[Source]:
####################

CITY SENSE - CITY SENSE By Paulo Alcazaren -
The annual meeting of the International Monetary Fund (IMF) and the World Bank (WB) has just concluded in Singapore. Serious talk centered on relevant change for the Breton Wood twins to make them more relevant in an increasingly irrational, economically Balkanized world. Over 10,000 participants, advisors, support staff, spouses and media representatives came to that sunny island last week. Twice that number probably came including those who had peripheral business related to the IMF-WB aside from other minor events in the city.

The whole tourism infrastructure of Singapore went into high gear with many hotels spending for facelifts and outright major renovations to cater for this key event, one of many that Singapore hosts every year. Yes, the island nation is one of the world’s most popular convention destinations, earning billions of dollars yearly in revenue for the country.

I remember when Manila made a bid to become the MICE (meeting, incentives, convention and exhibition) center of Asia, if not the world. The year was 1976 and the key event was also the IMF-WB annual meeting. Over 30 years ago, the expected number of visitors was less than half the number that Singapore hosted last week. Close to 2,000 delegates came to Manila with a few thousand more in tow. Manila up till the ‘70s had only a handful of world-class hotels, bannered by the Manila Hilton, the Hotel Intercon, the Hyatt and the grand dame herself – the Manila Hotel. A dozen more hotels to up the city’s capacity to over 10,000 rooms were needed.

Considering that the city and the country were caught up in the hubris of the "New Society," this need was quickly filled. Over a dozen new hotels sprouted in the city (and a handful more pensions and one-star accommodations also sprung up in the peripheries). The 1976 Fookien Times listed these hotels as follows: The Admiral Hotel (100 rooms); the Century Park Sheraton (510 rooms, the Holiday Inn Manila (370 rooms); Hotel Mirador (340 rooms); Manila Garden Hotel (511 rooms); the Manila Hotel (renovated and expanded to 570 rooms); the Manila Mandarin (504 rooms); the Philippine Village Hotel, Manila Midtown Ramada (600 rooms); the Manila Peninsula (544 rooms); the Philippine Plaza (676 rooms); the Regent of Manila (500 rooms) and the Silahis Hotel (600 rooms).

Manila was a busy place construction-wise in the two years leading up to the IMF-WB meet. Top Filipino architects like Carlos Arguelles and Gabriel Formoso were strained to the limit with these projects. Busiest, however, was Leandro V. Locsin. He designed the Manila Hotel renovation, the new Philippine Plaza, and the new Manila Mandarin. Busy, too, were interior designers and landscape architects like Ildefonso P. Santos and Dolly Quimbo Perez. It was a wonderful time to be a Filipino architect or designer: you had good projects, clients who believed in your capacity, and fees to match your effort.

####################

[Set task A]: Say whether each statement agrees with the column on Manila's hotels, answering yes or no and quoting the words of the column that decide it: (i) close to 2,000 delegates came to Manila for the 1976 meeting; (ii) Leandro V. Locsin designed the Manila Peninsula; (iii) the Philippine Plaza had 676 rooms.
The text and the records come from different sources.

[Records shown]:
####################

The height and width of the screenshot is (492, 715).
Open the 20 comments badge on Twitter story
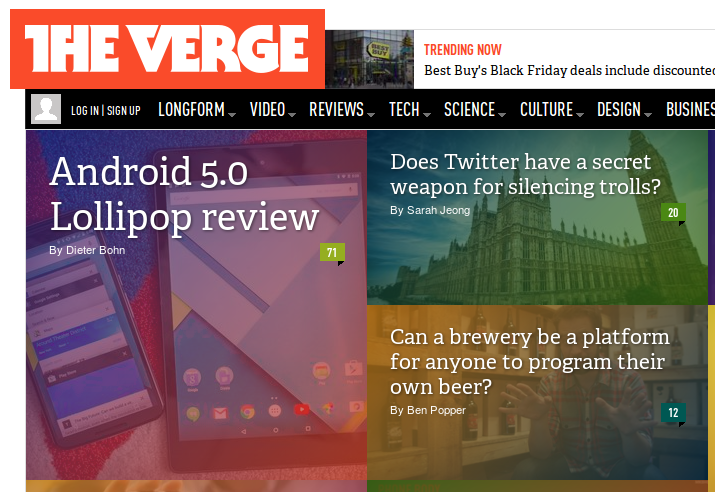point(674,214)
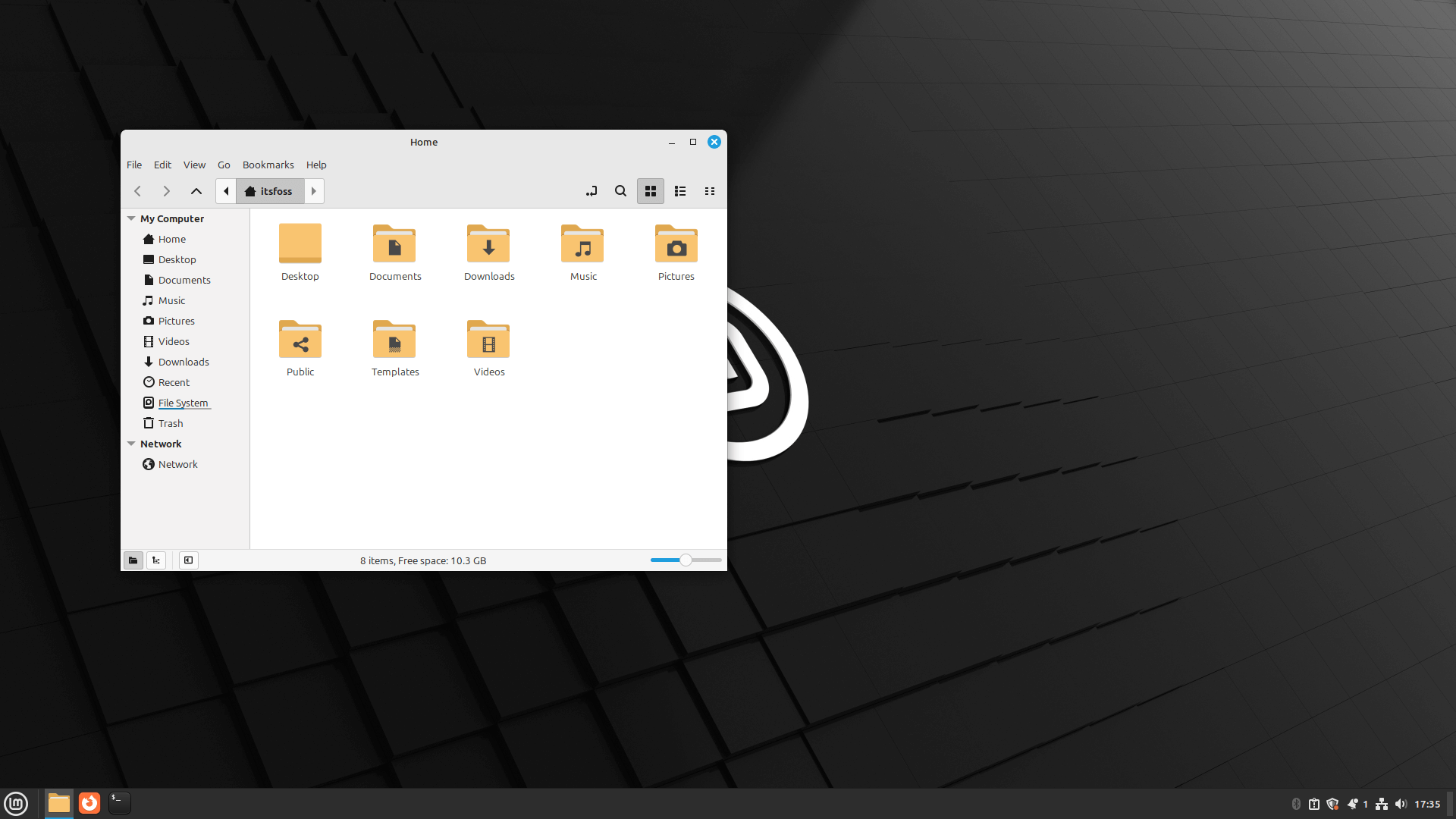Switch sidebar to treeview mode
Viewport: 1456px width, 819px height.
point(155,560)

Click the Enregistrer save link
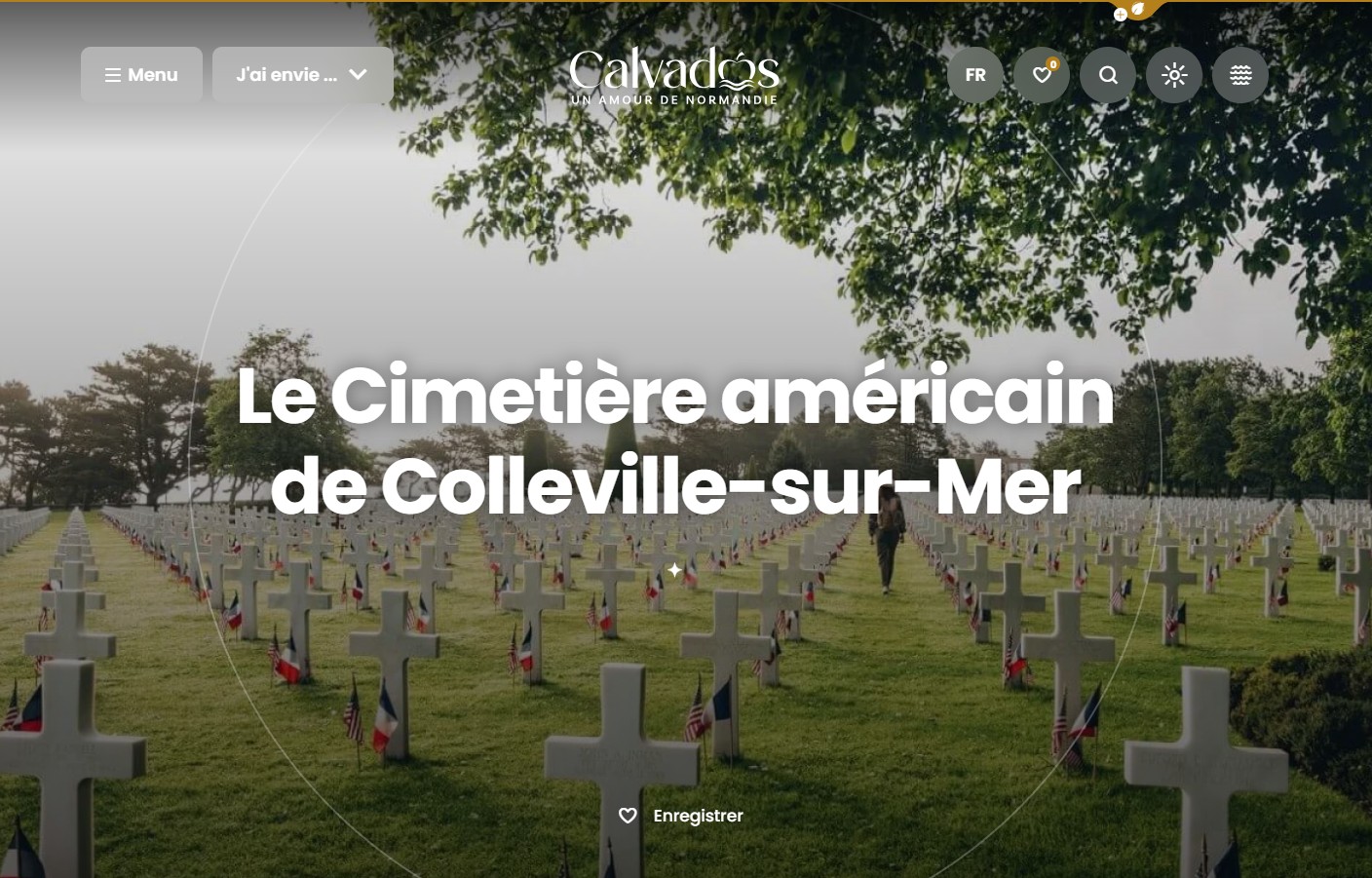click(698, 816)
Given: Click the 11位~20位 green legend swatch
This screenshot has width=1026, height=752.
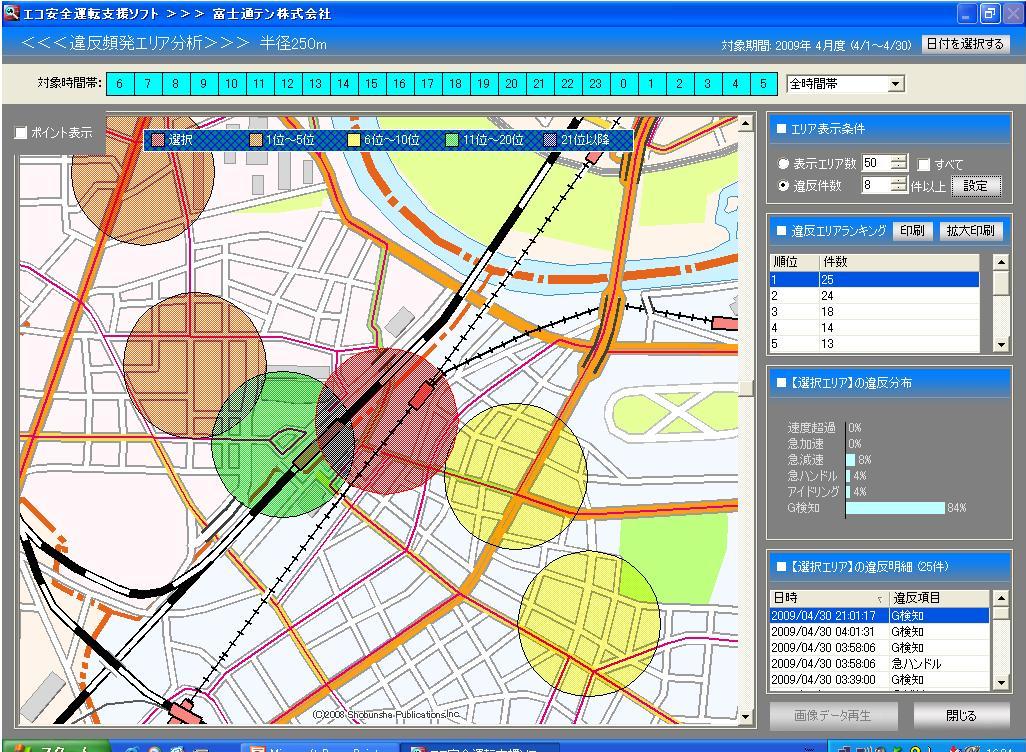Looking at the screenshot, I should coord(453,140).
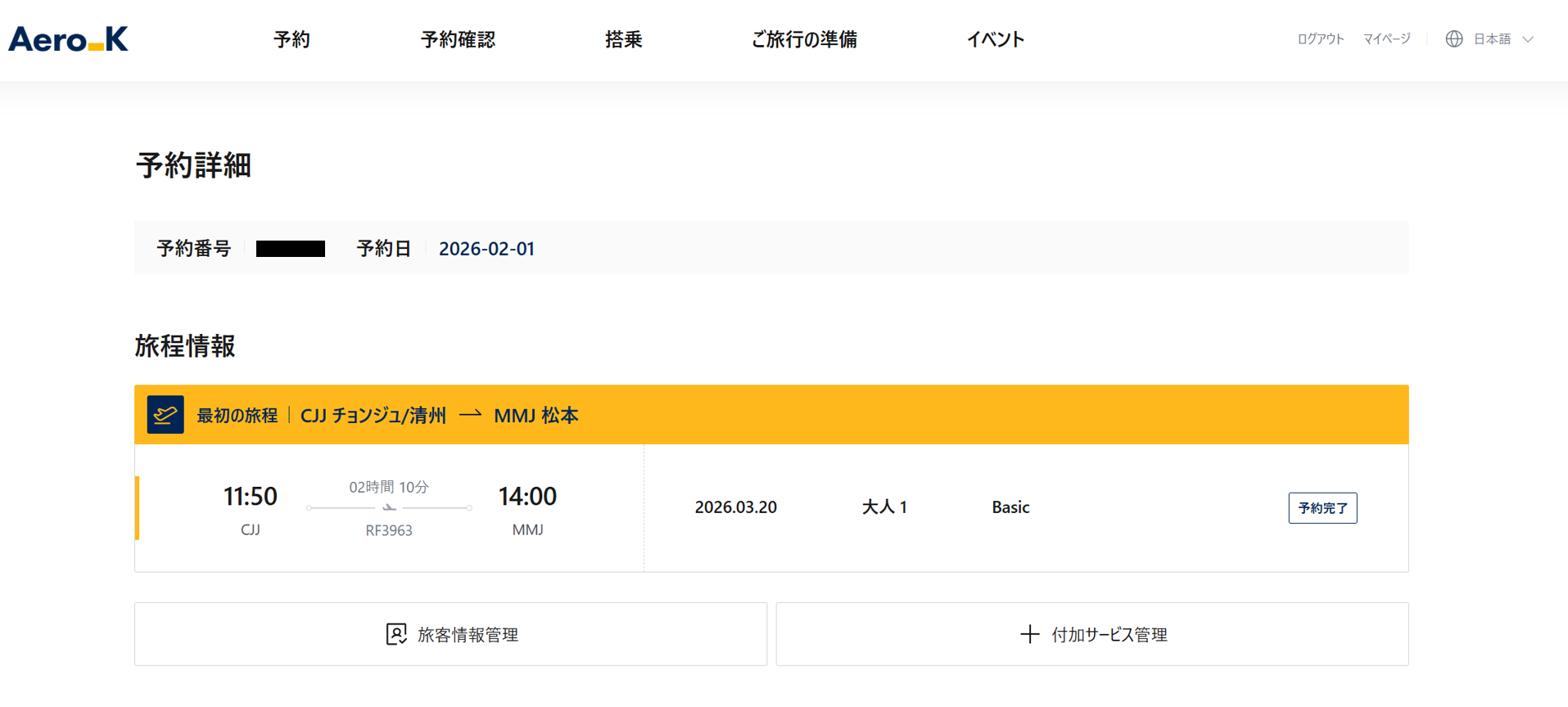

####################

[Set task B]: Write out every line of the records above, keeping each one unchanged and leaving out the pictures.

[Task solution A]:
(i) Yes: "Close to 2,000 delegates came to Manila with a few thousand more in tow."
(ii) No: "He designed the Manila Hotel renovation, the new Philippine Plaza, and the new Manila Mandarin."
(iii) Yes: "the Philippine Plaza (676 rooms)"

[Task solution B]:
The height and width of the screenshot is (492, 715).
Open the 20 comments badge on Twitter story
point(674,214)
Switch sidebar to treeview mode
Viewport: 1456px width, 819px height.
point(155,560)

Click the Enregistrer save link
click(698, 816)
Given: Click the 11位~20位 green legend swatch
This screenshot has width=1026, height=752.
Looking at the screenshot, I should coord(453,140).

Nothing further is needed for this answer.